AIM OF THE EXERCISE: Every line from the one holding "Task: Select 20" through the one holding "The height and" in the data below must be returned exactly, both ends included, with pictures left out and nothing else added.

=-=-=

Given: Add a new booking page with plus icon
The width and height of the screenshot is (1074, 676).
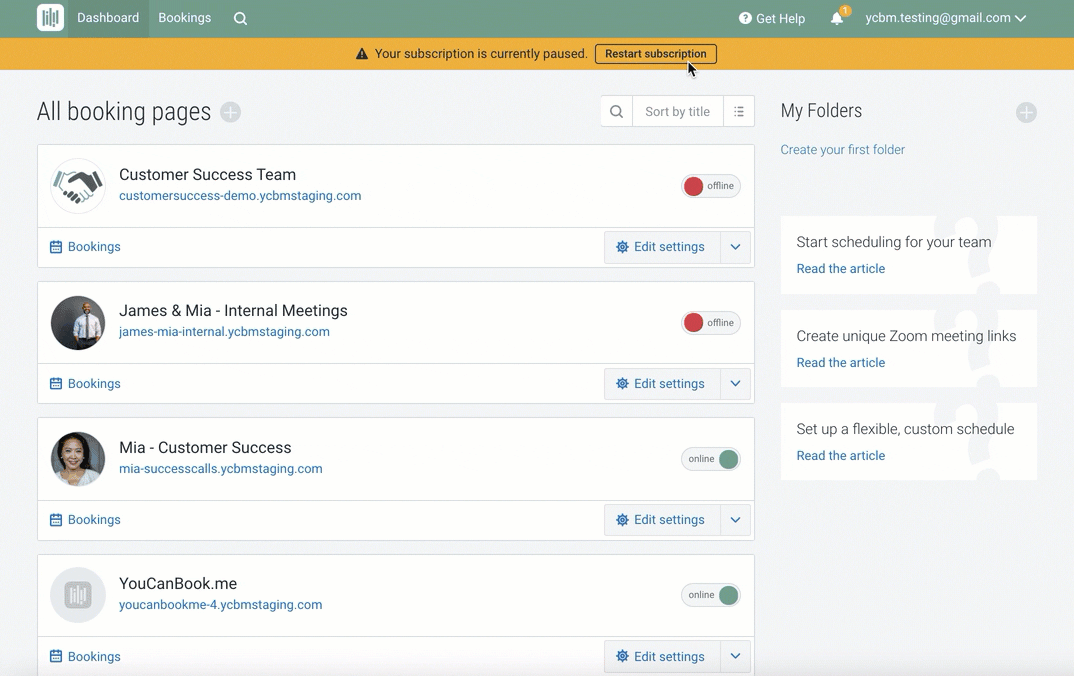Looking at the screenshot, I should (230, 112).
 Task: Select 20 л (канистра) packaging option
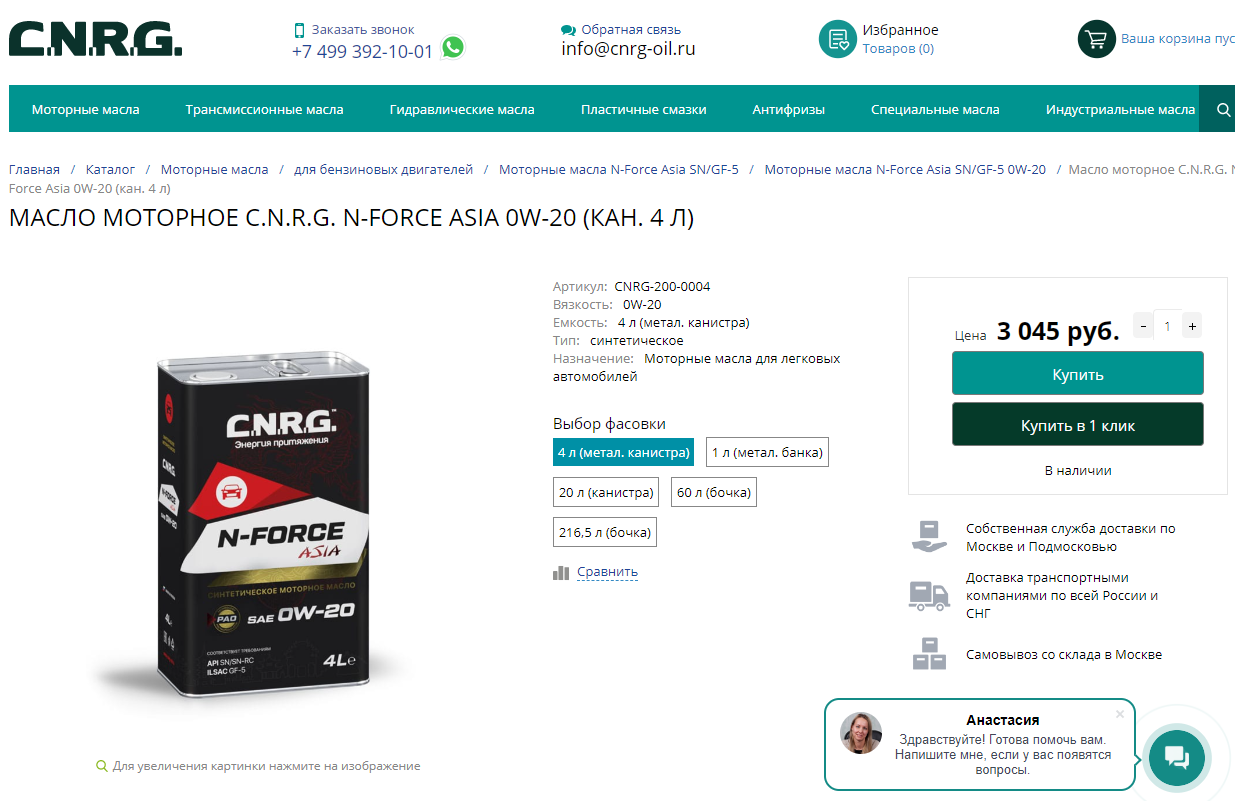point(606,492)
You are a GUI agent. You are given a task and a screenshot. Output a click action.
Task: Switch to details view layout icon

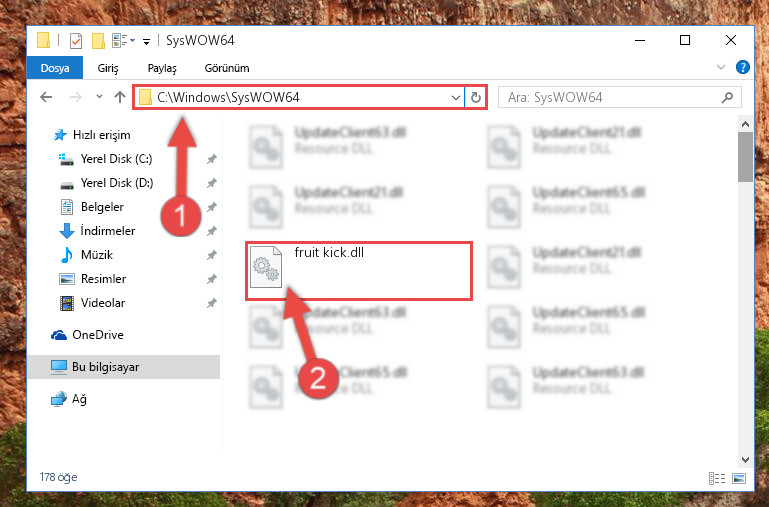(x=717, y=478)
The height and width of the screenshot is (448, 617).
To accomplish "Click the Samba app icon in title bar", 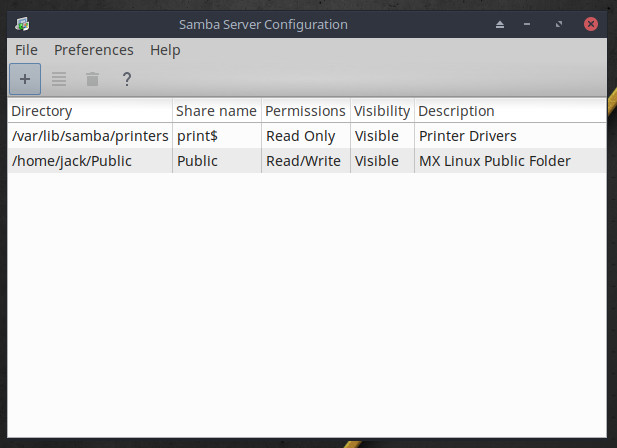I will [x=22, y=23].
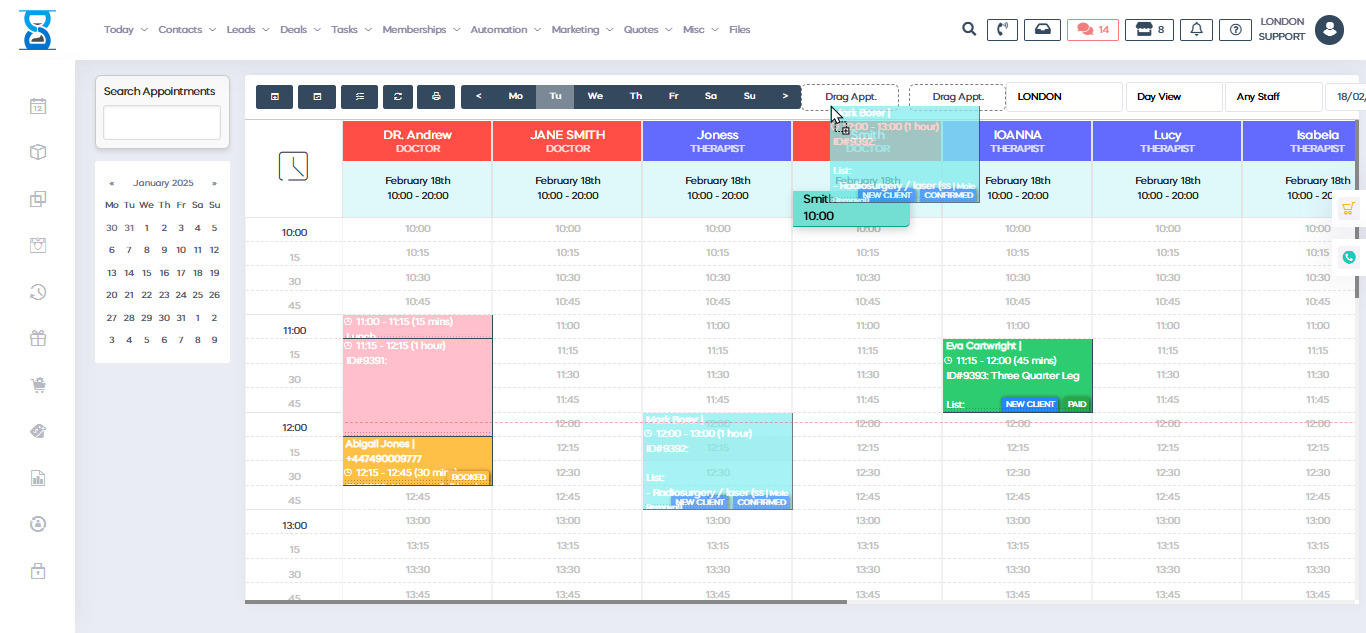Screen dimensions: 1366x633
Task: Open Eva Cartwright's green appointment block
Action: 1017,376
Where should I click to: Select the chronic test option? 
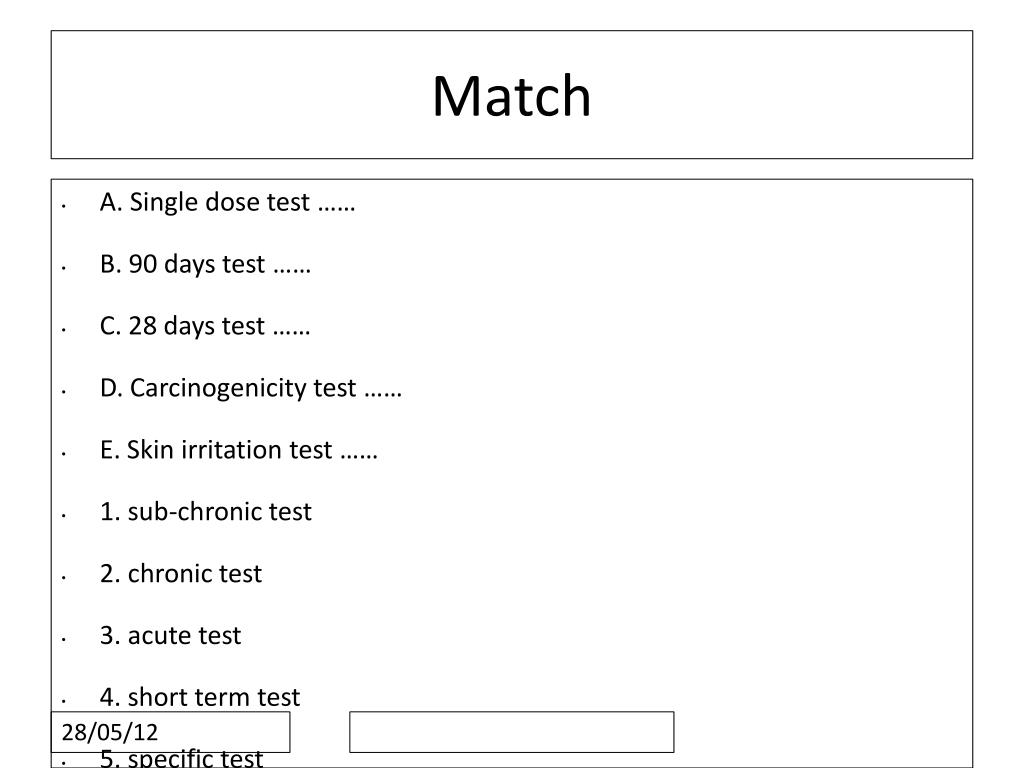click(x=181, y=573)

=-=-=

FINISHED TASK:
 Task: Select 20 л (канистра) packaging option
point(606,492)
You are a GUI agent. You are given a task and a screenshot. Output a click action.
Task: Switch to details view layout icon

(x=717, y=478)
The height and width of the screenshot is (448, 617).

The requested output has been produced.